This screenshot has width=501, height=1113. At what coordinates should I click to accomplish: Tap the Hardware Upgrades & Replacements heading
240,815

* * *

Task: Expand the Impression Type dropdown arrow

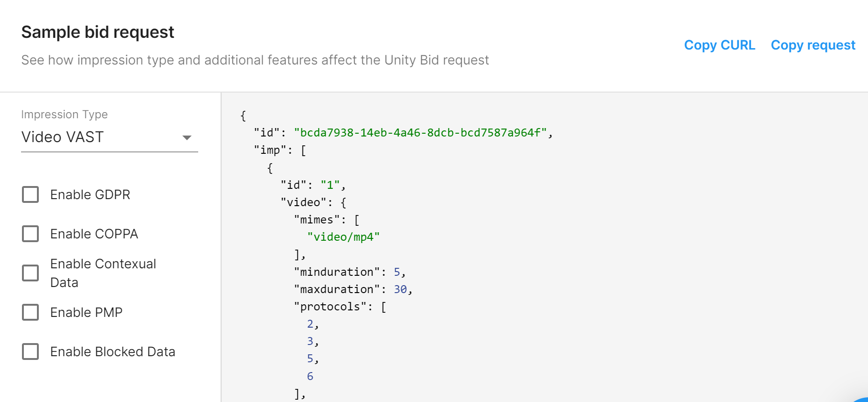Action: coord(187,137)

==

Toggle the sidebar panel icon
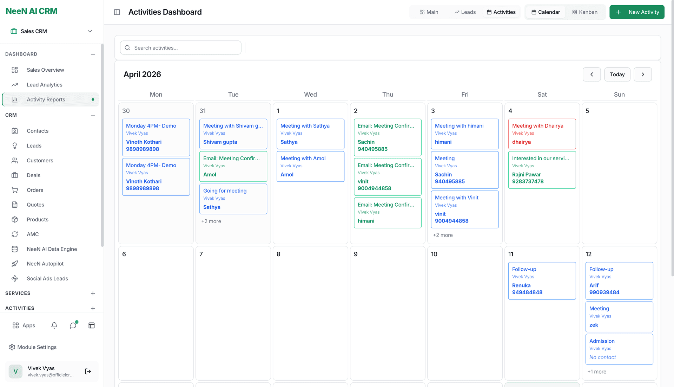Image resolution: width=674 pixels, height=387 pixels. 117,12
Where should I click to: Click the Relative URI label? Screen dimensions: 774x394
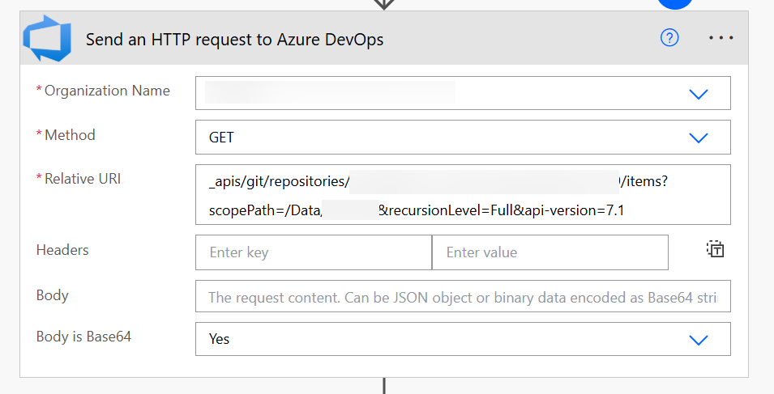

# PROBLEM TO SOLVE
Lay out the stretch from the line containing "Task: Expand the" through the line containing "Action: coord(187,137)" as a Markdown table with the columns Row and Line, skipping blank lines. Leave the pictures out.

# TASK RESPONSE
| Row | Line |
|---|---|
| 1 | Task: Expand the Impression Type dropdown arrow |
| 2 | Action: coord(187,137) |